The concepts in the lecture on algorithmic speed (PDF, PowerPoint, Python code) may be helpful.

Where is the problem?

It's critical that you first determine where things are going wrong, and only afterward determine what is going wrong. In other words, don't spend a lot of time optimizing a part of your code that is not the performance bottleneck. Don't just guess at the problem: get data about it. This is similar to our recommended strategy for debugging: perform divide and conquer to localize the problem in the program text, or in the data, or in the time spent during the run of your program.

One approach is to run your program on progressively larger datasets to see how the running time changes — this is similar to the graphs that we drew in the lecture on algorithmic speed. For example, if you expect your program to take ten times as long to compute ten times as much data, but your program actually takes 30 or 100 times as long, then you have uncovered a slow algorithm.

Another approach is to write print statements to determine how long different parts of your program run.

Common preformance problems

Here are some things that might have gone wrong.

Redundant function calls
If you call the same function with the same arguments multiple times, then you can instead store the result in a variable and use the variable instead of re-doing the computation.
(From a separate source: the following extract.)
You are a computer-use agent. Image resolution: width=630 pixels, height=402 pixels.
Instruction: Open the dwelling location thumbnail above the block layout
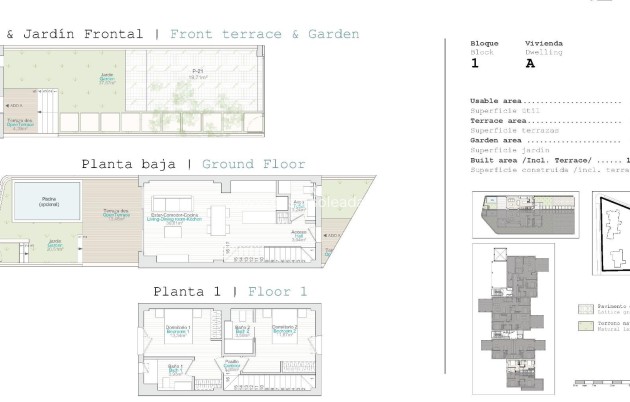[x=526, y=215]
This is especially important if the function call is expensive or is inside a loop that iterates many times.
Redundant computation
A repeated computation doesn't have to be a function call. Any expression that is repeated multiple times on the same operands can be re-used rather than recomputed. Be sure to do this only for operations that are costly.
Poor algorithm
Perhaps the most common problem is a high-level algorithm that computes a problem in an inefficient way without necessarily repeating work at the statement-by-statement level. To address this, you can rewrite your slowest or most complex functions from scratch. Rewriting the code lets you leverage the lessons you learned from writing it the first time, and you often avoid the same mistakes.

Asking the course staff

When you report any problem, it is essential that you provide complete information and that you indicate what you understand and what you have tried. Providing complete information means you should send the staff your code, cut-and-paste the exact command you ran, and cut-and-paste the exact, complete output — don't give a vague "I ran it and it didn't work". When you write what you understand and what you have tried (again, be specific!), you are likely to understand your problem better and may even solve it on your own. Even if not, then the staff won't waste time repeating things you have already tried (and they'll know that you did try rather than just using them as a crutch).

One excellent way to ask for help is to explain why you think the observed result is wrong or impossible. Why do you think your program should work, or why do you think that the output you see cannot happen? This often lets the staff quickly identify and correct a fundamental misunderstanding.

Don't expect the staff to just give you all the answers — that wouldn't be fair to you. But the staff will give you pointers in the right directions so that you can get unstuck and can learn on your own.